Terje Stigen tried theme after theme and setting after setting in novels about the Norwegian past, about World War II, about industrialization, and about imaginary authoritarian states. But his most convincing performances have come in the short novel of psychological tension, including the early Vindstille undervejs (1956; An Interrupted Passage ) and Besettelse (1970; Obsession), in which a middle-aged teacher falls in love with one of his charges.
Nevertheless, a feeling of estrangement dominates many postwar novels, including Torborg Nedreaas' Av måneskin gror det ingenting (1947; Nothing Grows from Moonshine ), Finn Carling's documentary accounts of groups feared or ignored by society (the blind, homosexuals, the terminally ill), and Carling's novel about nuclear disaster Museumstekster (1982; Museum Texts). Brutality became the specialty of Jens Bjorneboe in his trilogy comprised of Frihetens ojeblikk (1966; Moment of Freedom ), Kruttårnet (1969; The Powder Tower), and Stillheten (1972; The Silence).
Agnar Mykle provoked one of the last obscenity trials because of the unabashed sexual descriptions in his novels about the super-potent Ask Burlefot, Lasso kring fru Luna (1954; Lasso Round the Moon ) and Sangen om den rode rubin (1956; The Song of the Red Ruby ). Mykle's sensationalism has long since been outdone by Knut Faldbakken, who peers into corners of erotic experience such as incest and necrophilia in Maude danser (1971; The Sleeping Prince ) and other novels.
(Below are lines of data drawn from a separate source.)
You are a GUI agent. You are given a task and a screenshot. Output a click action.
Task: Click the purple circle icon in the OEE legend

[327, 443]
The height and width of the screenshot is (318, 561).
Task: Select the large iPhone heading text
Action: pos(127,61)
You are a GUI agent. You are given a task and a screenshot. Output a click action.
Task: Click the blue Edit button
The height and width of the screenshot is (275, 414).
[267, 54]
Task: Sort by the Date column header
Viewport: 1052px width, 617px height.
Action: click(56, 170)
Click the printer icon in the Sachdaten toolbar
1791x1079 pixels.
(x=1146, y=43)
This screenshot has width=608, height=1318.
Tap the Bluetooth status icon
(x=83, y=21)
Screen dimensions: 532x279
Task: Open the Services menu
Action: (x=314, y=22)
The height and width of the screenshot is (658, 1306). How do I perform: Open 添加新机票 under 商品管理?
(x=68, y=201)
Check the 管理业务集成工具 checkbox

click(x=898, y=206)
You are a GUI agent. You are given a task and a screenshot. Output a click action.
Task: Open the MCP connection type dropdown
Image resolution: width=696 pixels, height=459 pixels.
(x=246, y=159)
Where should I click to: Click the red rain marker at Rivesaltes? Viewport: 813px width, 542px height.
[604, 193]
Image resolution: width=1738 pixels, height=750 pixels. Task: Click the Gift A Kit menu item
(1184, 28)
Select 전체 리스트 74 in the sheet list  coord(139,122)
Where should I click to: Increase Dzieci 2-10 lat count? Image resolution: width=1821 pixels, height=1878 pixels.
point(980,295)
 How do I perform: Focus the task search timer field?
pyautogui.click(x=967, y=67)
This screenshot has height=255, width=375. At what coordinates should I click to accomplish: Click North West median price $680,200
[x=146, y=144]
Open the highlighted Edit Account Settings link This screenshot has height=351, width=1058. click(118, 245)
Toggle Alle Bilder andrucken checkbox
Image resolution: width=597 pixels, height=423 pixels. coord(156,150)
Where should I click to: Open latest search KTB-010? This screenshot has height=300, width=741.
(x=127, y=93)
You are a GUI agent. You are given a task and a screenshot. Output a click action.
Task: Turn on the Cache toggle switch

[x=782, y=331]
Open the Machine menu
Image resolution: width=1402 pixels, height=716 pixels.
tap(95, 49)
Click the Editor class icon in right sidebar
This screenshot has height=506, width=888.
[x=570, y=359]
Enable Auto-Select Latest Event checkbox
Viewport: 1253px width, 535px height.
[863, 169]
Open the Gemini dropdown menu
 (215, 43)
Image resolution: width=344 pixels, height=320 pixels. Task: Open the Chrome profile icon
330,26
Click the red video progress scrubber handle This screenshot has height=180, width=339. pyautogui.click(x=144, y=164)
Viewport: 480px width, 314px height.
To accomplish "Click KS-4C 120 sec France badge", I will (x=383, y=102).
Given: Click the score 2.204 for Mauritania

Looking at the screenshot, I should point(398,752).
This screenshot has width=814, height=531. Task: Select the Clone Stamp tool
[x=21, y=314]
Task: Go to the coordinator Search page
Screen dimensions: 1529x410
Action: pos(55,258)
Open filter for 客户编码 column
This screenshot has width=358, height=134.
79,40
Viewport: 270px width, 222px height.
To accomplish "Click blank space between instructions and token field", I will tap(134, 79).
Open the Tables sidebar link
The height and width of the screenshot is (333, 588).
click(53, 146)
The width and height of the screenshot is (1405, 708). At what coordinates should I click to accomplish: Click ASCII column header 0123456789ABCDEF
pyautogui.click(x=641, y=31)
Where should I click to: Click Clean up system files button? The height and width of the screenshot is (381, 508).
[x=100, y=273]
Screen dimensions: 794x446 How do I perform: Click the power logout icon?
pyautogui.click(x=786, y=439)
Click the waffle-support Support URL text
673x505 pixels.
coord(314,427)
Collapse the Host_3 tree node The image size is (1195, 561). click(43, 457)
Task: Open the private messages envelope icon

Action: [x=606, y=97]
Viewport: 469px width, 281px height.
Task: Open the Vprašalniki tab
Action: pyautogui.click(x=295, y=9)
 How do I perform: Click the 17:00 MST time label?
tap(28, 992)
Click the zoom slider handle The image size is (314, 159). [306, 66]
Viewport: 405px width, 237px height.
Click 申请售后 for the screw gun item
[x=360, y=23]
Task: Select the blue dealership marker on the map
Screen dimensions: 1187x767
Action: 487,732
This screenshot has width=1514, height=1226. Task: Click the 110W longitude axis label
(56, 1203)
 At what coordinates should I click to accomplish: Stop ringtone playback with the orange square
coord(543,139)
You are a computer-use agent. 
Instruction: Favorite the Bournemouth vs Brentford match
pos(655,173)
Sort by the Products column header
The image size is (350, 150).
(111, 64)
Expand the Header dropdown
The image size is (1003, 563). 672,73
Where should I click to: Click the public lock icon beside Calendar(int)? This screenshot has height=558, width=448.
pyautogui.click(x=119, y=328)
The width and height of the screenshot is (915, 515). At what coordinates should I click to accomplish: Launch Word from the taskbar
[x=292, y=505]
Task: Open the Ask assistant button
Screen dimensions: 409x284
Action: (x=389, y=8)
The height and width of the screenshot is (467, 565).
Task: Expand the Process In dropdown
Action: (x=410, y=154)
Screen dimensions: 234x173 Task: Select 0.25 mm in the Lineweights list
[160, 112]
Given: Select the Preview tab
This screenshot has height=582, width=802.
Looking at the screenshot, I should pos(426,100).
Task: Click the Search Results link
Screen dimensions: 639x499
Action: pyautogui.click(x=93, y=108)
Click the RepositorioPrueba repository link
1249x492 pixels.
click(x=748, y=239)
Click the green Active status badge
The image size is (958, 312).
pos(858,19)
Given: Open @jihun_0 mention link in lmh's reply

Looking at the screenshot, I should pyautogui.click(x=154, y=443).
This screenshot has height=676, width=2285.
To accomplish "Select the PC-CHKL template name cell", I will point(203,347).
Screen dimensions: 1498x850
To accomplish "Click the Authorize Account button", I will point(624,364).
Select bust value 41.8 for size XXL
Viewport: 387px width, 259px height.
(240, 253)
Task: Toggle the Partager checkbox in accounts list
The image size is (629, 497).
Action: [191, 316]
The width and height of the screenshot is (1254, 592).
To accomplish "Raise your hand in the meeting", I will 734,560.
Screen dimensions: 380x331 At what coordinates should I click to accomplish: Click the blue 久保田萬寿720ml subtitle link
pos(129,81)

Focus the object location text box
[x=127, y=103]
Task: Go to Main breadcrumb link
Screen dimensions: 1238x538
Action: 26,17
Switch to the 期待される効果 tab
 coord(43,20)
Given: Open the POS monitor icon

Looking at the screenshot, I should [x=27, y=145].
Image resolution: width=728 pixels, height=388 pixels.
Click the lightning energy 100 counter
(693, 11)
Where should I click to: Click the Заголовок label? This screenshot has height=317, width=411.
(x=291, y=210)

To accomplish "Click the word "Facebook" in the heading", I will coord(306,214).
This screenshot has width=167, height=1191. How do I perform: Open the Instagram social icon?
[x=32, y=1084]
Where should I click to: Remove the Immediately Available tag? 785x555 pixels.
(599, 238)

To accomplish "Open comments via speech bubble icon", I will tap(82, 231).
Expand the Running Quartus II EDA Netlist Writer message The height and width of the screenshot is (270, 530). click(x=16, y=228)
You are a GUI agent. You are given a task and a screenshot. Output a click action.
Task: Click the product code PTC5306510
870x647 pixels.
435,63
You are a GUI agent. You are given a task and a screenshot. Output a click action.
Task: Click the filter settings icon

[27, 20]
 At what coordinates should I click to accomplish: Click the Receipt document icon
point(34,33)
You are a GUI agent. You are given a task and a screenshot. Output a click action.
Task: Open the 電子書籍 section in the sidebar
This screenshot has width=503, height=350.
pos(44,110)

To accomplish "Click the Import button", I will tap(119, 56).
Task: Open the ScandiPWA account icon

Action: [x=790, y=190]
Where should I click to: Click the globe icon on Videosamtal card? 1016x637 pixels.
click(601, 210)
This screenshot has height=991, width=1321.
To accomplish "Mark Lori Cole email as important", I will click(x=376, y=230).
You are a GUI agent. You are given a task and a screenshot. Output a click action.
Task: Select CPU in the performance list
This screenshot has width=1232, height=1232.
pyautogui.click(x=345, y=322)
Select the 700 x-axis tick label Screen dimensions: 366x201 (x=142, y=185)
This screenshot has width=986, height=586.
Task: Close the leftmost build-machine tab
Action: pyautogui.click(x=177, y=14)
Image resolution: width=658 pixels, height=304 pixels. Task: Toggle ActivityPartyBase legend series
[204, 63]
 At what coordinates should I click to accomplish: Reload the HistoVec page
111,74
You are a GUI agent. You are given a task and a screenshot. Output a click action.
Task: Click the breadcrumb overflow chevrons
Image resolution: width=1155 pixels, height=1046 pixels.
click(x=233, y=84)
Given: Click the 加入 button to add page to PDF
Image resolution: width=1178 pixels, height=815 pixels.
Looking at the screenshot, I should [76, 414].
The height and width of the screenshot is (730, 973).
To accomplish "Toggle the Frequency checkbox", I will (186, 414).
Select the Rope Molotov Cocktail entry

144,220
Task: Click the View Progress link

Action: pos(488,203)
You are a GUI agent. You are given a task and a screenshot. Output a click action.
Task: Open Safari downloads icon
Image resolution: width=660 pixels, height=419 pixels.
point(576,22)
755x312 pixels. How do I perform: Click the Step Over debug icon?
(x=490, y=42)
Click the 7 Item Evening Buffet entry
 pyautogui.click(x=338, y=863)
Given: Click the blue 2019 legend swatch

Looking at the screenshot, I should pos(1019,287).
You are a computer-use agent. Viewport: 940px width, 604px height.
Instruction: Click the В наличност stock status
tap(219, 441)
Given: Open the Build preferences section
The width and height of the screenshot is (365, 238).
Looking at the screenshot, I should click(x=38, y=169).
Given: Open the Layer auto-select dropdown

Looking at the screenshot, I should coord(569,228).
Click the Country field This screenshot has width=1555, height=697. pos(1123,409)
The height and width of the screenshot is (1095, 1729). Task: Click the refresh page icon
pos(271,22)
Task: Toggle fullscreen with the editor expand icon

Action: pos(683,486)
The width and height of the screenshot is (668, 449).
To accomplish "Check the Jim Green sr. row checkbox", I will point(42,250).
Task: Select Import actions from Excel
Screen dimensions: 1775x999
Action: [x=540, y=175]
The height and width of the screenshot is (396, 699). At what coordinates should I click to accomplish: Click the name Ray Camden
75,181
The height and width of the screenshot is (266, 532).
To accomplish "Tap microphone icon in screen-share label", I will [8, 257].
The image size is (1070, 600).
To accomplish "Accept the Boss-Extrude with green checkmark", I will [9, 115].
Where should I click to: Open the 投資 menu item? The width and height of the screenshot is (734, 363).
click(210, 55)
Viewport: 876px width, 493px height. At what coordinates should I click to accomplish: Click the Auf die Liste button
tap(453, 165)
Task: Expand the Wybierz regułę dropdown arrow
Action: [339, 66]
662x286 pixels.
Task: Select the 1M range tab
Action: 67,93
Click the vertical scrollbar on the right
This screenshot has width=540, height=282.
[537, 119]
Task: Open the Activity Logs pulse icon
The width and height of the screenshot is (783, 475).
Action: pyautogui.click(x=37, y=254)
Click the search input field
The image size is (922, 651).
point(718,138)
The second half of the 20th century has also seen many novels with a strong political motivation, possibly inspired by Nedreaas' De varme hender (1952; The Warm Hands), in which the writer polemicized against the North Atlantic Treaty Organization. Dag Solstad's Marxism resulted in Arild Arnes 1970 (1941), in which the protagonist learns to be an "organized communist" in conduct and language. Solstad also wrote three documentary novels on the immediate pre-occupation and occupation years: Svik: Forkrigsår (1977; Betrayal: Pre-War Years), Krig, 1940 (1978; War, 1940), and Brod og vapen (1980; Bread and Weapons), about Oslo's working people under the pressure of occupation.
Although the Norwegian novel has never strayed far from realism, a resurgence of traditional realist narrative is notable in new regional narratives. Edvard Hoem, writing in nynorsk , showed how honest people have become disoriented and aimless in Kjoerleikens ferjereiser (1974; The Ferry Crossing ), in which the mind-deadening movement back and forth across a fjord, from dismal town to dying factory, stands for uneasiness and decay. Kjartan Flogstad described the changes wrought in a community and family by the shift away from fishing, farming, and---a favored Norwegian calling---the merchant marine to an industrial society, as in Rasmus (1974). Jan Kjaerstad's Speil: Leseserie fra det 20, århundre (1982; Mirror: A Series of Readings from the Twentieth Century) also avoids the broken narrative line and constant retrospections of postmodernism as it mulls the century's violence and penchant for war. However, Kjaerstad's Homo falsus eller: Det perfekte mord (1984; Homo Falsus or The Perfect Murder) does experiment with narrative technique. Herbjorg Wassmo also uses a straightforward realism in her series about Tora, the child of a German soldier and a Norwegian mother, shunned by her self-righteous north Norwegian community and sexually abused by her stepfather, beginning with Huset med den blinde glassveranda (1981; The House with the Blind Glass Windows ).